Solon Pushes For Solutions To Improve Wages Of Private Healthcare Workers
KEY POINTS
- House Deputy Minority Leader Bernadette Herrera described the disparity in wages between workers in private and public healthcare facilities as "glaring and continuing injustice"
- She said the minimum wage of an entry-level healthcare worker in the private sector should be at least P1,000 a day or P22,000 per month
Herrera said national and local governments could offer a direct subsidy to help hospitals in the increased salaries of healthcare workers
House Deputy Minority Leader Bernadette Herrera proposed a new wage category to improve the salaries of workers in private medical facilities.
The Bagong Henerasyon (BH) party-list representative noted the huge disparity between the wages of private healthcare workers with their counterparts in public healthcare facilities and described it as a "glaring and continuing injustice."
Herrera proposed the creation of a new wage category for healthcare workers. In doing this, she asked for Congress, the Department of Budget and Management and the Department of Finance to study "two sets of solutions" in sourcing the funds for the proposed increased salaries of private healthcare workers.
The Solon noted that in the current regime of wage laws, the minimum wage law classifies workers into agricultural, non-agricultural, administrative and clerical, industrial zone and household workers.
"This category should have a national minimum wage rate that should be at least 50 percent higher than the highest rate in the National Capital Region (NCR). If it were entirely up to me, the daily minimum wage of an entry-level healthcare worker in the private sector should be at least P1,000 a day or P22,000 per month for at least 22 days of work in a month," Herrera said in this Sunstar report.

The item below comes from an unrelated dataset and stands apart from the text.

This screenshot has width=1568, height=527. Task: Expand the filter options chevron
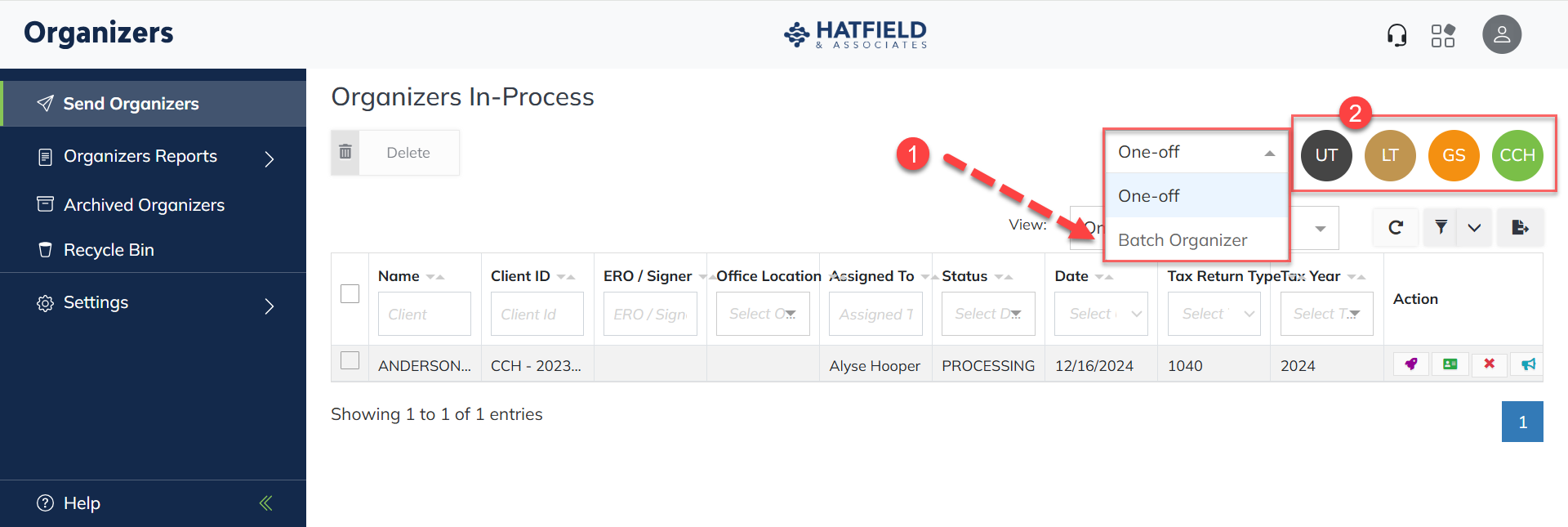coord(1474,227)
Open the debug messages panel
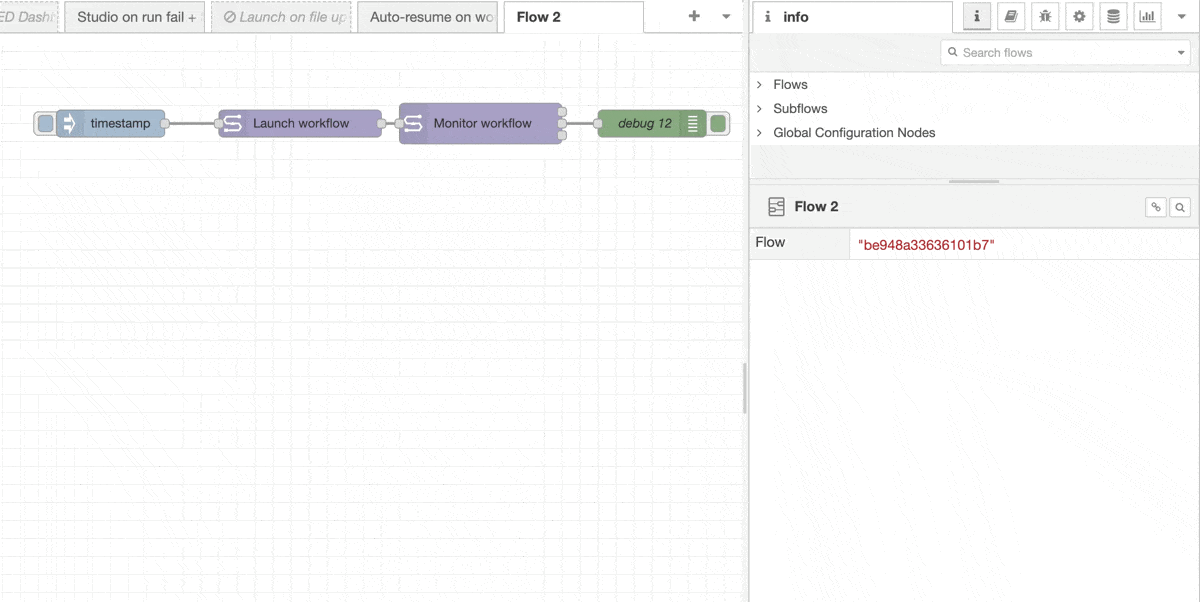Image resolution: width=1200 pixels, height=602 pixels. click(1045, 16)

"Given current economic conditions and the essential and crucial role of healthcare workers, P1,000 a day is a just minimum wage at the entry-level. The wage rates of those at higher than entry-level should of course be higher," she added.
In order for private hospitals to afford the suggested salaries, the lawmaker said national and local governments could offer a direct subsidy of P400 and P100 respectively to the daily minimum wage for 22 days.

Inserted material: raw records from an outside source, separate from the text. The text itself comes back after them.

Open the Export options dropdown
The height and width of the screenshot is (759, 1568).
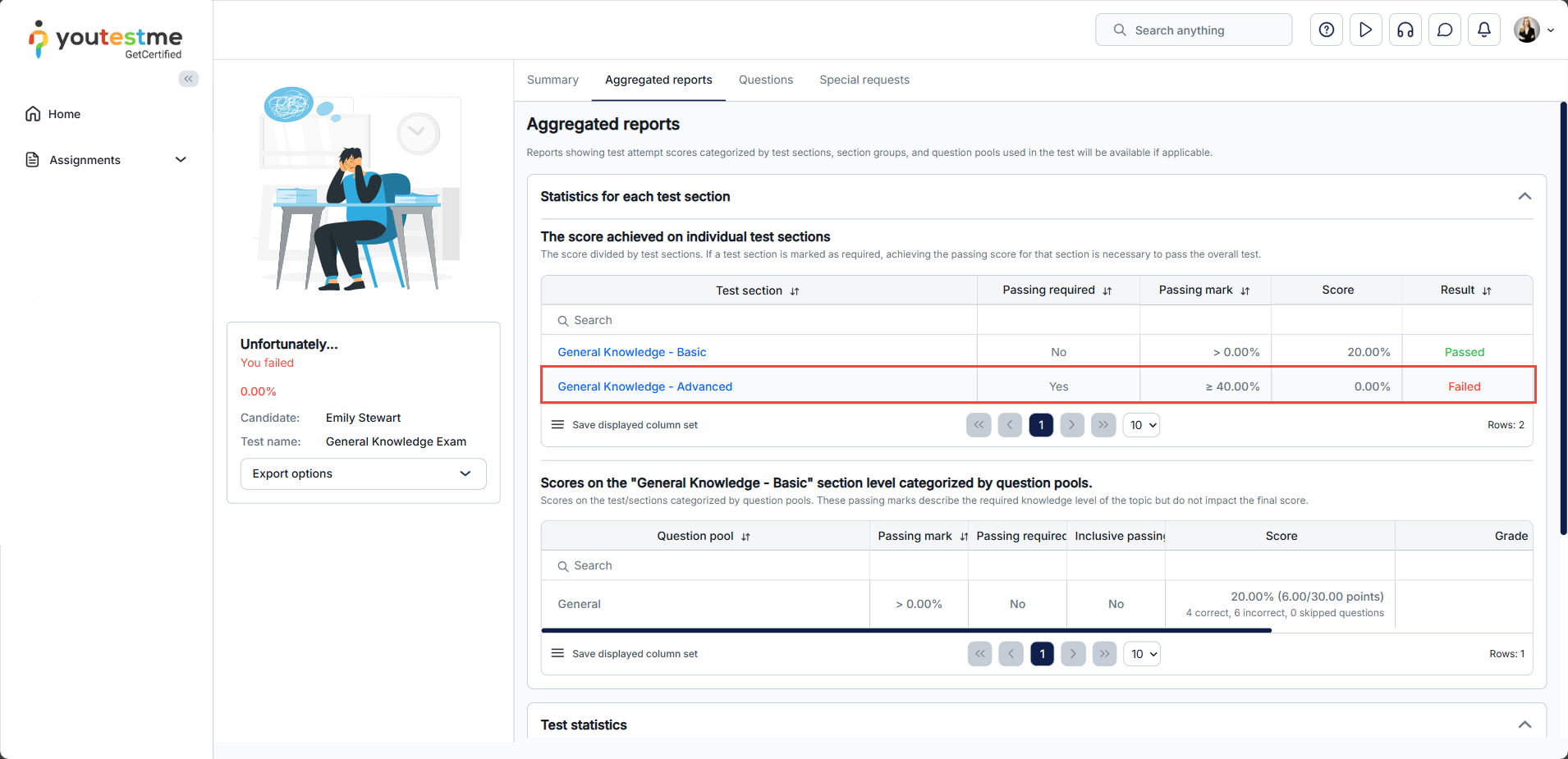(363, 473)
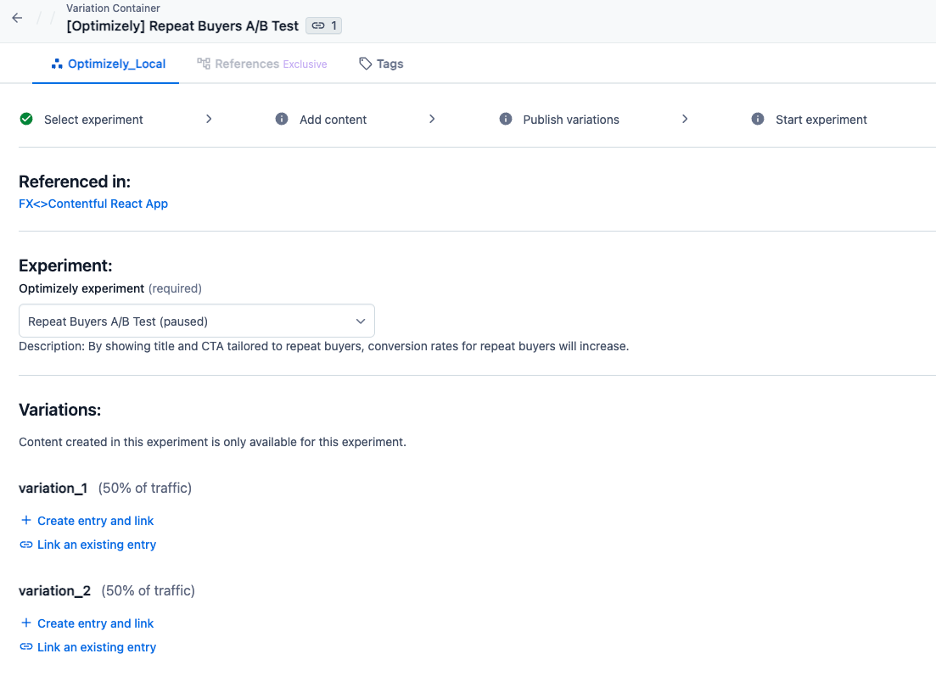Click chevron after Select experiment step
This screenshot has width=936, height=676.
[x=208, y=119]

"The budget for the P400 x 22 or P8,800 can be divided, with some lodged with the Department of Labor and Employment (following the Covid-19 Adjustment Measures Program model of wage subsidy given during the pandemic) while some can be a direct subsidy budget lodged with the Small Business Corporation of the DTI which already has a wage subsidy program in place," she explained in her proposal.

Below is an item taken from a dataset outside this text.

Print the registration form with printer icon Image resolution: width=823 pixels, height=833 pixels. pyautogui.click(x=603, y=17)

Another form of subsidy for private healthcare facilities could be service contracting much like the EDSA bus carousel program of the Department of Transportation. The Department of Education is also implementing service contracting by sending students who can no longer be accommodated in congested public schools to private schools.
Another way for private hospitals to afford the increase in wages is for the House of Representatives to expand the coverage of lawmakers' medical assistance referrals to include private hospitals. This way, she said, hospitals can augment their funds with the money coming from the referrals.